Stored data
++++

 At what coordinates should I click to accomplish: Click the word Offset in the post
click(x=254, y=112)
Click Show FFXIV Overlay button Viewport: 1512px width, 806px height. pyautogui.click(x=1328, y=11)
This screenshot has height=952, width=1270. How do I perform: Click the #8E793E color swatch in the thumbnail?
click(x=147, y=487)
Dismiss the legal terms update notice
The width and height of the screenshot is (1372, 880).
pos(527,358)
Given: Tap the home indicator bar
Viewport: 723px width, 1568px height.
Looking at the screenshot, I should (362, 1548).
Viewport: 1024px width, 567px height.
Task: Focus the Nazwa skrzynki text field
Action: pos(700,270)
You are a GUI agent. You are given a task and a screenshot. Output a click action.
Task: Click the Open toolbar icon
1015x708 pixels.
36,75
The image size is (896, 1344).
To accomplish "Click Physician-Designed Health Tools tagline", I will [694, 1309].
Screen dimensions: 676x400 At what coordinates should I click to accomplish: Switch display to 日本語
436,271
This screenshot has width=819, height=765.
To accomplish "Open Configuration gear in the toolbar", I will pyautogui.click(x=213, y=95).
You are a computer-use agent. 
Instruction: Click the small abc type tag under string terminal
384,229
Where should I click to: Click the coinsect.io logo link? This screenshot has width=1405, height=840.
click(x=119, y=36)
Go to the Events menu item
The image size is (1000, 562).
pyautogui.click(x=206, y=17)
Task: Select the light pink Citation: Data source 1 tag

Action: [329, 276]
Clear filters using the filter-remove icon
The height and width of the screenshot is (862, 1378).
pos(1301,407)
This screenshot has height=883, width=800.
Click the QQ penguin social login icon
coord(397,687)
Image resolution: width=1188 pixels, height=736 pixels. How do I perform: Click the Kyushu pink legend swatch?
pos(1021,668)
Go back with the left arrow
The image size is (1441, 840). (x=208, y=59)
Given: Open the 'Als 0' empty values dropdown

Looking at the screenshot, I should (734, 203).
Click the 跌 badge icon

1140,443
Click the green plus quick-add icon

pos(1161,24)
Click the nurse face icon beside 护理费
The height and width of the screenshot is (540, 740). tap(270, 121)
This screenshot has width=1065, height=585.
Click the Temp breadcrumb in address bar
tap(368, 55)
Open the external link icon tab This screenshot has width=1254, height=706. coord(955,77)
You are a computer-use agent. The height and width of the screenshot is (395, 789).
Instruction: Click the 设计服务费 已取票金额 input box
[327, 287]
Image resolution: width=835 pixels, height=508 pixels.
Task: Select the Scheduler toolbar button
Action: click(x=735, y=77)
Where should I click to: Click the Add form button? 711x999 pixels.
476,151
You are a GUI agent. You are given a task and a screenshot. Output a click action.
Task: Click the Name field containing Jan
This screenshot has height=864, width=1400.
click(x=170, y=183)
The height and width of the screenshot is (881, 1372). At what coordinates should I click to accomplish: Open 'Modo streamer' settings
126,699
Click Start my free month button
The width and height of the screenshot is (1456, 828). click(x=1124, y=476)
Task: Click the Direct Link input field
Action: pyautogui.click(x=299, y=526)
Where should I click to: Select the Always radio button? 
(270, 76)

++++

Description of the task - Above are the records; copy exactly the lines from the line with "Task: Select the light" through the line with "This screenshot has width=1065, height=585.", both included.

Output of the exercise -
Task: Select the light pink Citation: Data source 1 tag

Action: [329, 276]
Clear filters using the filter-remove icon
The height and width of the screenshot is (862, 1378).
pos(1301,407)
This screenshot has height=883, width=800.
Click the QQ penguin social login icon
coord(397,687)
Image resolution: width=1188 pixels, height=736 pixels. How do I perform: Click the Kyushu pink legend swatch?
pos(1021,668)
Go back with the left arrow
The image size is (1441, 840). (x=208, y=59)
Given: Open the 'Als 0' empty values dropdown

Looking at the screenshot, I should (734, 203).
Click the 跌 badge icon

1140,443
Click the green plus quick-add icon

pos(1161,24)
Click the nurse face icon beside 护理费
The height and width of the screenshot is (540, 740). tap(270, 121)
This screenshot has width=1065, height=585.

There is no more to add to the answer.